> DIRECTIONS
In the listing below, every line with the word "field" needs to be copied.

> TASK INPUT
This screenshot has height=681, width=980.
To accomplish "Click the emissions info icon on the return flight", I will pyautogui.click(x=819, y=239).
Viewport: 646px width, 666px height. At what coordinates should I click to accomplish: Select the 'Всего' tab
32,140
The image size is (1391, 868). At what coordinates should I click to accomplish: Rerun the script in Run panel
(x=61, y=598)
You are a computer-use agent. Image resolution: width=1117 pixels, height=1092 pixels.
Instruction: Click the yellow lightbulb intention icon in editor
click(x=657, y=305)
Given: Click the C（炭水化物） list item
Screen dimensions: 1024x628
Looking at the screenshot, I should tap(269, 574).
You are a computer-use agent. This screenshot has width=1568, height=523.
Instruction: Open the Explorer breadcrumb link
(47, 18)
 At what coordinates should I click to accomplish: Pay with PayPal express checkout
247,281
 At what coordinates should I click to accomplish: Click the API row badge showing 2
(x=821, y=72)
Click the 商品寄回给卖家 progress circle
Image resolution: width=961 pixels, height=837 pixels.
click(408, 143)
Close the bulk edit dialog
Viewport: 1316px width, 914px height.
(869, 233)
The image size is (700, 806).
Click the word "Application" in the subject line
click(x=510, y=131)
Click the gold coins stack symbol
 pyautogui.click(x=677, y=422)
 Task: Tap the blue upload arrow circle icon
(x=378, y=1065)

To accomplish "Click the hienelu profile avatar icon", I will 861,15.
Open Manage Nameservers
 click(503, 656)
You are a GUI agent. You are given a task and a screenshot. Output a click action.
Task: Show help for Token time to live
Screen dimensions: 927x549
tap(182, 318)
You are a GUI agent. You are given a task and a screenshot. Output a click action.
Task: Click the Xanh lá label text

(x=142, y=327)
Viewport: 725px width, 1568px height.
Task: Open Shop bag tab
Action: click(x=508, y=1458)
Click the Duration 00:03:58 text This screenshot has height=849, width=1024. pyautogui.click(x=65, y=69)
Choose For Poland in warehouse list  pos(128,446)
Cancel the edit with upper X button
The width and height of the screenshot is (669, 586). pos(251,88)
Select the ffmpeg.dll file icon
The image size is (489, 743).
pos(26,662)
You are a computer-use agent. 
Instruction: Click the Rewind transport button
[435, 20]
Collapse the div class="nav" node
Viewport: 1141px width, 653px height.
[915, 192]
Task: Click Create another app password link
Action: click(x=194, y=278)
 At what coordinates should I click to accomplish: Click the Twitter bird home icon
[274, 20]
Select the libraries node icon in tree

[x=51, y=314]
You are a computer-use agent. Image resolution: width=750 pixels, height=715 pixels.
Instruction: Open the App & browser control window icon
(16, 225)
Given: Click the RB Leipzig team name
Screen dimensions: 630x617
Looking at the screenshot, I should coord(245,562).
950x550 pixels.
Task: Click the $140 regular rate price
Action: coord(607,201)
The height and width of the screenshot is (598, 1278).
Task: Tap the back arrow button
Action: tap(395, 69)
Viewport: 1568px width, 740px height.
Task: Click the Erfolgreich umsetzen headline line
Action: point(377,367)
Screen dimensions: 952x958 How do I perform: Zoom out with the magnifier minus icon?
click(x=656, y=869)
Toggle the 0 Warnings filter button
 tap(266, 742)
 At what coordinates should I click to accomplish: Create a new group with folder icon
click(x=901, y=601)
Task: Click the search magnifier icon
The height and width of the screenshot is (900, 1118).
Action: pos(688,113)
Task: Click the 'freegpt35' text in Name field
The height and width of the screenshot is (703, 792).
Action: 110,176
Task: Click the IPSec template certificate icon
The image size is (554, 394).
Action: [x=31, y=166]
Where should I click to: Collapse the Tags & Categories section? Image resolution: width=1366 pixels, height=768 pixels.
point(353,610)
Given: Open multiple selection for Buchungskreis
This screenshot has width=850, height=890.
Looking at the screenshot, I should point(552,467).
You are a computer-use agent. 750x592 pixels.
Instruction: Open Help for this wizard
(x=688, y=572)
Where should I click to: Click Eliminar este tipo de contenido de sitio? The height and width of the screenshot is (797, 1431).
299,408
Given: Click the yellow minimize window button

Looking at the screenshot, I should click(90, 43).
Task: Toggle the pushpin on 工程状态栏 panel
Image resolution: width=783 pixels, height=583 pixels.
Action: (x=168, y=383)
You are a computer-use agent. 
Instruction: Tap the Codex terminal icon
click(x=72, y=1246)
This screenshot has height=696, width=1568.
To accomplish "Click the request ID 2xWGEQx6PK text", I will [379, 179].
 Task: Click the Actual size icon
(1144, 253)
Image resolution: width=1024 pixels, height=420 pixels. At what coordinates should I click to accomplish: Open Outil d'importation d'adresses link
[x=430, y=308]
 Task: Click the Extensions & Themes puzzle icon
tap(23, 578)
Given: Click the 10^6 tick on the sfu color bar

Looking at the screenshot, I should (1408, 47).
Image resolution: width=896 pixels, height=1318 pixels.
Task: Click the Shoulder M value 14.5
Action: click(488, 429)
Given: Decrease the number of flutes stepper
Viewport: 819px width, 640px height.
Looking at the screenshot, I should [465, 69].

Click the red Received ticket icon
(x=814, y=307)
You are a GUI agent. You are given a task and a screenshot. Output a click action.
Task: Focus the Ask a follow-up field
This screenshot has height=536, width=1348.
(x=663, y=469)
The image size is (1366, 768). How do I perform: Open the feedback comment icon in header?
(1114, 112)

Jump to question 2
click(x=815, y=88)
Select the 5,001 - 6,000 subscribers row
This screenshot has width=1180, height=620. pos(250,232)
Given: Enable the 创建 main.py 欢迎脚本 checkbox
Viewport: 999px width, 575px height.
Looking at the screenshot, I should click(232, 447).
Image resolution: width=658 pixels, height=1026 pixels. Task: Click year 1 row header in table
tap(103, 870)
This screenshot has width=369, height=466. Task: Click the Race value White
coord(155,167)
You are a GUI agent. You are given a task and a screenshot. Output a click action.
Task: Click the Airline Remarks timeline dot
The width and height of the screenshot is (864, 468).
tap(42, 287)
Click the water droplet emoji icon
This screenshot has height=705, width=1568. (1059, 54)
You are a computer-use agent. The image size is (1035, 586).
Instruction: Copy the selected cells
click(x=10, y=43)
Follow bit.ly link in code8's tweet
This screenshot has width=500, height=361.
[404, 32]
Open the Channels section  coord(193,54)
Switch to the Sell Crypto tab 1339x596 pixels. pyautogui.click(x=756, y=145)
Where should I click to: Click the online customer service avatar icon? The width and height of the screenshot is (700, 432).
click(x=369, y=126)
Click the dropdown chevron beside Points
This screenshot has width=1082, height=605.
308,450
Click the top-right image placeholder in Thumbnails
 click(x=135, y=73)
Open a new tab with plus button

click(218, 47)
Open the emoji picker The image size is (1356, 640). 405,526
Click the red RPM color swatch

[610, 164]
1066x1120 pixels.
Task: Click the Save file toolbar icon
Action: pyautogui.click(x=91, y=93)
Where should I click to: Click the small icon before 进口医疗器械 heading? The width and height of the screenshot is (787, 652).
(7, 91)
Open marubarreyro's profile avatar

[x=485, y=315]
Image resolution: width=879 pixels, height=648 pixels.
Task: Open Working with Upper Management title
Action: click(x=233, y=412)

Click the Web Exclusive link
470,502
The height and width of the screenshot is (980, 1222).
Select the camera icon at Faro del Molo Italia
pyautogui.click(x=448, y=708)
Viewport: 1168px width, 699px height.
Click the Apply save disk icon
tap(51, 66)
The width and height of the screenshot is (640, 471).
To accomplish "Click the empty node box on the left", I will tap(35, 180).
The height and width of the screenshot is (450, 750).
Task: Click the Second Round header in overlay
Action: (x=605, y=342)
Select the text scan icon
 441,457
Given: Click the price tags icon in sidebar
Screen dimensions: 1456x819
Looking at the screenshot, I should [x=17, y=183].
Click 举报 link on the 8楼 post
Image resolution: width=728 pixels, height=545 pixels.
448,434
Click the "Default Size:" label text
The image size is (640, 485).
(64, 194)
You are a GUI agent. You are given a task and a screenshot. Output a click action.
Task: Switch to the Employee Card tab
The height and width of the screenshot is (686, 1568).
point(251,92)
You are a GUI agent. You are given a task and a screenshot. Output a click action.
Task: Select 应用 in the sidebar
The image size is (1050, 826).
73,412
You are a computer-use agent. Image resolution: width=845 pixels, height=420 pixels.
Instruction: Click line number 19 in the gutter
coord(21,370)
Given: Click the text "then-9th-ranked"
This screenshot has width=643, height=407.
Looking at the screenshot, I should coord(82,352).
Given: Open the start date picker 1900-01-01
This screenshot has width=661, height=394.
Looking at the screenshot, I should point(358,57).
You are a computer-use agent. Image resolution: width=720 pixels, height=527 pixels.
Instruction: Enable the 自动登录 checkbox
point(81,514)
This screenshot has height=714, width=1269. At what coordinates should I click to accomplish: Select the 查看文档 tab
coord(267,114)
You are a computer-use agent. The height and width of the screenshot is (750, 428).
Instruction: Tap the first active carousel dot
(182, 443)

> EXERCISE SOLUTION
Task: Click the 'freegpt35' text in Name field
Task: Focus the Ask a follow-up field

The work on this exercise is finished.